1.3 排除标准 合并影响语言功能的先天性或获得性疾病,如颜面部结构异常、听力障碍、脑瘫、智力障碍和脑损伤等。
1.4 语音评估 检查环境为独立的隔音房,本底噪音<35 dB。测试人员均取得专业培训合格证书,根据科室制定的语音测评SOP标准化操作,且每月进行双人质量控制检查。
语音评估采用图片命名法,图片来自香港教育大学张显达编撰的《儿童汉语评测》的语音测评部分(此部分尚未发表,与作者联系后取得使用权)。共40张图片,每个辅音出现次数为2~4次。要求儿童对每张图片发音3次,如不认识图片内容,评估者可示范该图片的标准普通话发音后让儿童重复,同时在评估记录中备注“示范”。
儿童的辅音发音评估结果分为,①正确;②歪曲:辅音的发音被扭曲,听起来并不只有元音的发音;③替代:用其他辅音替代该辅音的发音;④省略:辅音被省略,只发出元音;⑤添加:辅音和元音均发出正确声音,并在辅音中加入其他发声。

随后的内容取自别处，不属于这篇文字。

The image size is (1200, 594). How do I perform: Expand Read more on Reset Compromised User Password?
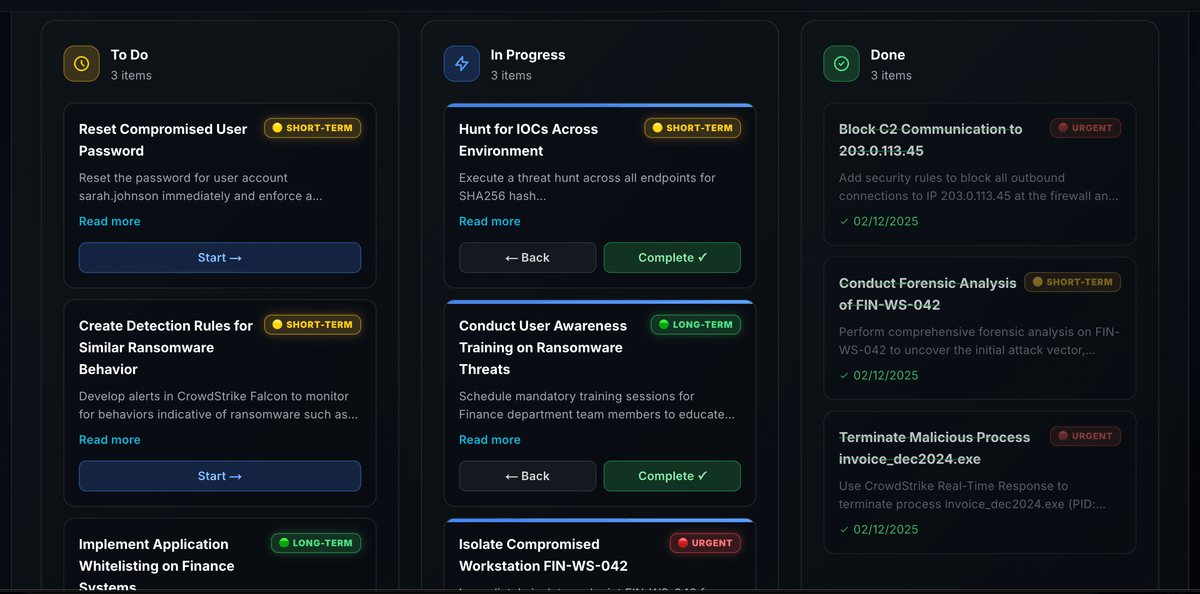(110, 221)
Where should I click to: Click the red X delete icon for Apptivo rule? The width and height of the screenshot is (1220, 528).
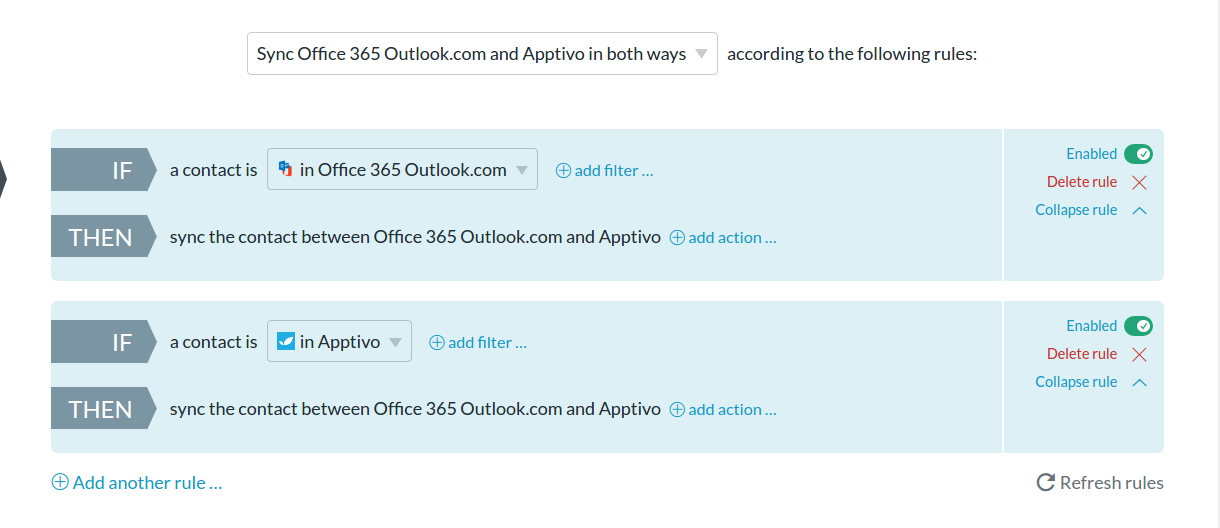tap(1139, 355)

辅音根据发音部位及发音方法进行分类分析。①发音部位指发音时气流在口腔内受到阻碍的位置。根据发音部位,辅音分为双唇音(b、p、m)、唇齿音(f)、舌尖前音(z、c、s)、舌尖中音(d、t、n、l)、舌尖后音(zh、ch、sh、r)、舌面前音(j、q、x)、舌根音(g、k、h)。②发音方式指辅音的气流在口腔内是如何受到阻碍及如何解除阻碍。根据发音方式的不同,辅音分为塞音(b、p、d、t、g、k)、塞擦音(z、c、zh、ch、j、q)、擦音(f、s、sh、r、x、h)、鼻音(m、n)、边音(l)。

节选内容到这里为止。